About this exercise — Nothing in the data below may be left out; return all of it exactly.

Material for the task —
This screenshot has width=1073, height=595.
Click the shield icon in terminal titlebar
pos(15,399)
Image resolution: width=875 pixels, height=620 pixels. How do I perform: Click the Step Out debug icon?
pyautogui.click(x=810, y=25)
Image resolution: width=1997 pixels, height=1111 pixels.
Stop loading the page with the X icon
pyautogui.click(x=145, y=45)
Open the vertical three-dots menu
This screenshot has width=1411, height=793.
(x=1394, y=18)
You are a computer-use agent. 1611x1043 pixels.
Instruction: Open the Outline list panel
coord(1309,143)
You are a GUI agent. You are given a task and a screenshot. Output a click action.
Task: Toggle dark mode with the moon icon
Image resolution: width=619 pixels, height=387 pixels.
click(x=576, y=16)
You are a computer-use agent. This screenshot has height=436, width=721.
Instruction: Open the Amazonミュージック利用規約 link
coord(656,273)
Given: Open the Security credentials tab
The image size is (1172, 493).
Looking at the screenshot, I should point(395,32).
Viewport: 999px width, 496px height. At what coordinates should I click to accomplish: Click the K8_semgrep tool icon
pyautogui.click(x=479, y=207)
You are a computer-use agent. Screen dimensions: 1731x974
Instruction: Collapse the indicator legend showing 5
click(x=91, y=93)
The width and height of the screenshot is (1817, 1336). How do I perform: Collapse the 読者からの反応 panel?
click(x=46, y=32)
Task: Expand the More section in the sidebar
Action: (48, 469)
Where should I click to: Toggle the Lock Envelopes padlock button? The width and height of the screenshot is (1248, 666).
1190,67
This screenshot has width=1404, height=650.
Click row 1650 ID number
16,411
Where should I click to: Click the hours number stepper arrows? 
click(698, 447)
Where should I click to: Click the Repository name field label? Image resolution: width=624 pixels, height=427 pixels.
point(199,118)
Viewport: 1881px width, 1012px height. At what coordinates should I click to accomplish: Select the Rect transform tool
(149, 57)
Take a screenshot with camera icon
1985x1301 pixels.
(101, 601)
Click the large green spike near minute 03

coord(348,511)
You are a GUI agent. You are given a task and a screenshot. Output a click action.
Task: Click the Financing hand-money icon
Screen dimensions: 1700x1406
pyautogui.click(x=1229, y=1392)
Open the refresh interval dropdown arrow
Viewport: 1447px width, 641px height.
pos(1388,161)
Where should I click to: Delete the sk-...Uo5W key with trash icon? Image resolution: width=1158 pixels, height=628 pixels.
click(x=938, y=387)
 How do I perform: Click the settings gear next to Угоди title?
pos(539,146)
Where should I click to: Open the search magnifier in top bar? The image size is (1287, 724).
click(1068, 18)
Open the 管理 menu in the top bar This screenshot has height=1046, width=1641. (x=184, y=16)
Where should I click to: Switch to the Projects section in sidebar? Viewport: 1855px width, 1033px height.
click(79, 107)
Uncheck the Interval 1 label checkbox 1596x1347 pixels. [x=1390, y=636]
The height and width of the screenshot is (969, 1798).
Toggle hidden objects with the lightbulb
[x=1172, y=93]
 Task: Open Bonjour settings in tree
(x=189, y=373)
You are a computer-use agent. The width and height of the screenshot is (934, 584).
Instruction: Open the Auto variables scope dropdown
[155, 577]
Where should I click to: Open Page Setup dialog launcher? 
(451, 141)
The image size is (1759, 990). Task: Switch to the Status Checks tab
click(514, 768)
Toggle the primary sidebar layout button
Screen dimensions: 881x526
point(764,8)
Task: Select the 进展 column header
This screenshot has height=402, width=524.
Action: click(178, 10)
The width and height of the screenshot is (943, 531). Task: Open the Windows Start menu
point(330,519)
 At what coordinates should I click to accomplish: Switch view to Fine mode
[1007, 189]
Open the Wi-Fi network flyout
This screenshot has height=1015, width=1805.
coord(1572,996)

Your solution —
This screenshot has width=1073, height=595.
Click the shield icon in terminal titlebar
pos(15,399)
Image resolution: width=875 pixels, height=620 pixels. How do I perform: Click the Step Out debug icon?
pyautogui.click(x=810, y=25)
Image resolution: width=1997 pixels, height=1111 pixels.
Stop loading the page with the X icon
pyautogui.click(x=145, y=45)
Open the vertical three-dots menu
This screenshot has width=1411, height=793.
(x=1394, y=18)
You are a computer-use agent. 1611x1043 pixels.
Instruction: Open the Outline list panel
coord(1309,143)
You are a GUI agent. You are given a task and a screenshot. Output a click action.
Task: Toggle dark mode with the moon icon
Image resolution: width=619 pixels, height=387 pixels.
click(x=576, y=16)
You are a computer-use agent. This screenshot has height=436, width=721.
Instruction: Open the Amazonミュージック利用規約 link
coord(656,273)
Given: Open the Security credentials tab
The image size is (1172, 493).
Looking at the screenshot, I should point(395,32).
Viewport: 999px width, 496px height. At what coordinates should I click to accomplish: Click the K8_semgrep tool icon
pyautogui.click(x=479, y=207)
You are a computer-use agent. Screen dimensions: 1731x974
Instruction: Collapse the indicator legend showing 5
click(x=91, y=93)
The width and height of the screenshot is (1817, 1336). How do I perform: Collapse the 読者からの反応 panel?
click(x=46, y=32)
Task: Expand the More section in the sidebar
Action: (48, 469)
Where should I click to: Toggle the Lock Envelopes padlock button? The width and height of the screenshot is (1248, 666).
1190,67
This screenshot has width=1404, height=650.
Click row 1650 ID number
16,411
Where should I click to: Click the hours number stepper arrows? 
click(698, 447)
Where should I click to: Click the Repository name field label? Image resolution: width=624 pixels, height=427 pixels.
point(199,118)
Viewport: 1881px width, 1012px height. At what coordinates should I click to accomplish: Select the Rect transform tool
(149, 57)
Take a screenshot with camera icon
1985x1301 pixels.
(101, 601)
Click the large green spike near minute 03

coord(348,511)
You are a GUI agent. You are given a task and a screenshot. Output a click action.
Task: Click the Financing hand-money icon
Screen dimensions: 1700x1406
pyautogui.click(x=1229, y=1392)
Open the refresh interval dropdown arrow
Viewport: 1447px width, 641px height.
pos(1388,161)
Where should I click to: Delete the sk-...Uo5W key with trash icon? Image resolution: width=1158 pixels, height=628 pixels.
click(x=938, y=387)
 How do I perform: Click the settings gear next to Угоди title?
pos(539,146)
Where should I click to: Open the search magnifier in top bar? The image size is (1287, 724).
click(1068, 18)
Open the 管理 menu in the top bar This screenshot has height=1046, width=1641. (x=184, y=16)
Where should I click to: Switch to the Projects section in sidebar? Viewport: 1855px width, 1033px height.
click(79, 107)
Uncheck the Interval 1 label checkbox 1596x1347 pixels. [x=1390, y=636]
The height and width of the screenshot is (969, 1798).
Toggle hidden objects with the lightbulb
[x=1172, y=93]
 Task: Open Bonjour settings in tree
(x=189, y=373)
You are a computer-use agent. The width and height of the screenshot is (934, 584).
Instruction: Open the Auto variables scope dropdown
[155, 577]
Where should I click to: Open Page Setup dialog launcher? 
(451, 141)
The image size is (1759, 990). Task: Switch to the Status Checks tab
click(514, 768)
Toggle the primary sidebar layout button
Screen dimensions: 881x526
point(764,8)
Task: Select the 进展 column header
This screenshot has height=402, width=524.
Action: click(178, 10)
The width and height of the screenshot is (943, 531). Task: Open the Windows Start menu
point(330,519)
 At what coordinates should I click to accomplish: Switch view to Fine mode
[1007, 189]
Open the Wi-Fi network flyout
This screenshot has height=1015, width=1805.
coord(1572,996)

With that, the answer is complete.